Mobile devices are everywhere.  On a typical tube ride to the regional office in London, I see loads of different devices.  You can easily recognise the Amazon Kindle; you see the old type with buttons, and the more modern version with its touch screen.  Other passengers read electronic books with Android and Apple tablets.  Other commuters study their smart phones with intensity, and I’m fascinated with what is becoming possible with the bigger screen phones, such as the Samsung Note (or phablets, as I understand they’re called).  Technology is giving us both convenience and an opportunity to snatch moments of reading in the dead time of travel.

I have a connection with a module which is all about accessible online learning (H810 module description).  In the context of the module, accessibility is all about making materials, products and tools usable for people who have disabilities.  Accessibility can also be considered in a wider sense, in terms of making materials available to learners irrespective of their situation or environment.  In the most recent presentation of H810, the module team has made available much of the learning materials in eBook or Kindle format.  The fact that materials can be made available in this format can be potentially transformative and open up opportunities to ‘snatch’ more moments of learning.

→ **SET PROBLEM A**: Print the passage on mobile reading verbatim, from "Mobile devices are" to "time of travel.".
→ **SET PROBLEM B**: Proceed with the passage on mobile reading and accessible learning, picking up after its final sentence.

→ **DATA SECTION**:

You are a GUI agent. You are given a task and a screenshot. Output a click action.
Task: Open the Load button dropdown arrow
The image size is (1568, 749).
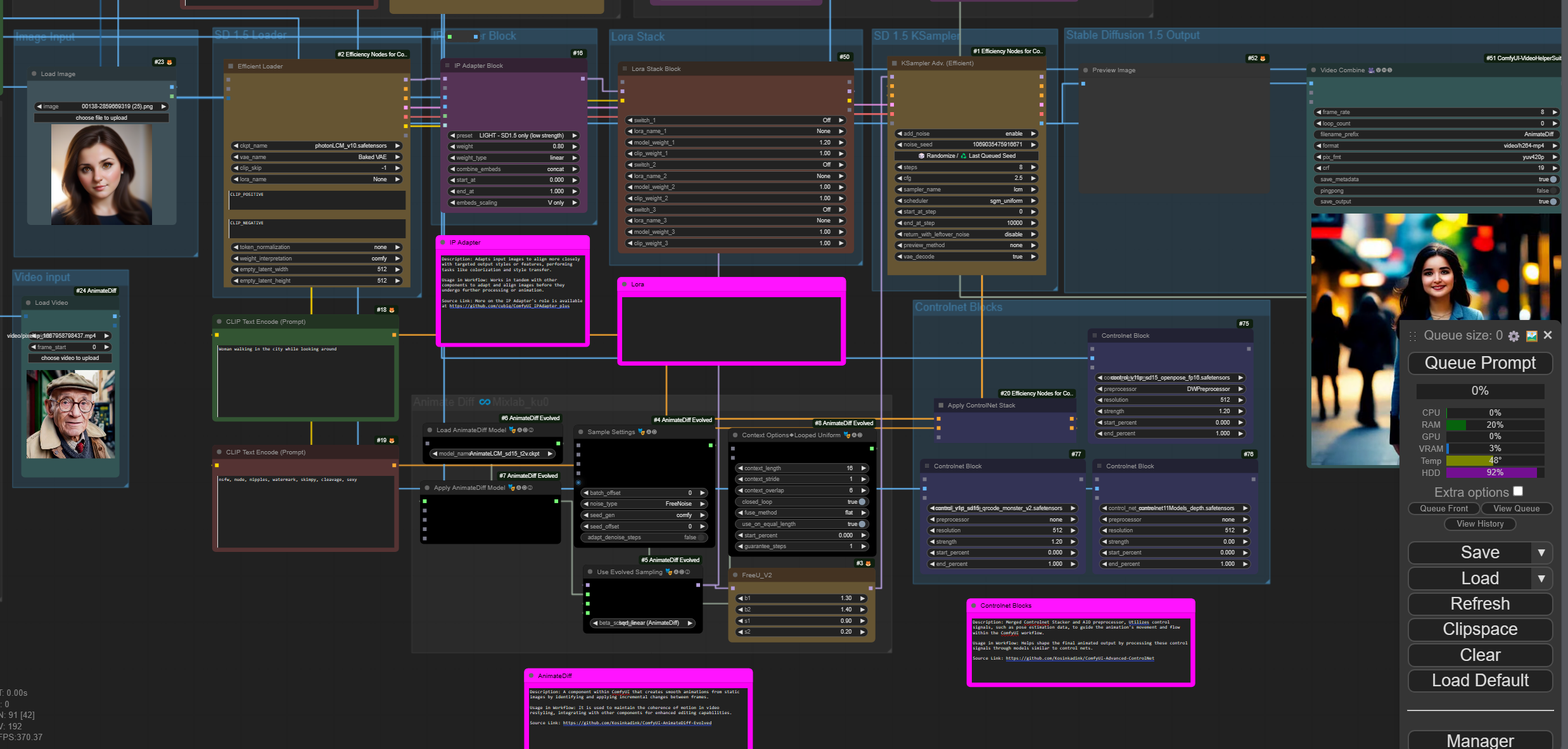click(x=1541, y=579)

→ **WRITTEN ANSWER A**:
Mobile devices are everywhere.  On a typical tube ride to the regional office in London, I see loads of different devices.  You can easily recognise the Amazon Kindle; you see the old type with buttons, and the more modern version with its touch screen.  Other passengers read electronic books with Android and Apple tablets.  Other commuters study their smart phones with intensity, and I’m fascinated with what is becoming possible with the bigger screen phones, such as the Samsung Note (or phablets, as I understand they’re called).  Technology is giving us both convenience and an opportunity to snatch moments of reading in the dead time of travel.

→ **WRITTEN ANSWER B**:
An event I attended on 11 February 2014, held in the university library, was all about sharing research and practice about the use of mobile devices.  I missed the first presentation, which was all about the use of OU Live (an on-line real time conferencing system) using tablet devices.  The other two presentations (which I’ve made notes about) explored two different perspectives: the perspective of the student, and the perspective of the associate lecturer (or tutor).

(It was also interesting to note that the event was packed to capacity; it was standing room only.  Mobile technology and its impact on learning seems to be a hot topic).

Do students study and learn differently using e-readers?

The first presentation I managed to pay attention to was by Anne Campbell who had conducted a study about how students use e-readers.  Her research question (according to my notes) was whether users of these devices could perform deep reading (when you become absorbed and immersed in a text) and active learning, or alternatively, do learners get easily distracted by the technology?  Active learning can be thought of carrying out activities such as highlighting, note taking and summarising – all the things that you used to be able to do with a paper based text book and materials.

Anne gave us a bit of context.  Apparently half of OU postgraduate students use a tablet or e-reader, and most use it for studying.  Also, half of UK households have some kind of e-reader.  Anne also told us that there was very little research on how students study and learn using e-readers.  To try to learn more, Anne has conducted a small research project to try to learn more about how students consume and work with electronic resources and readers.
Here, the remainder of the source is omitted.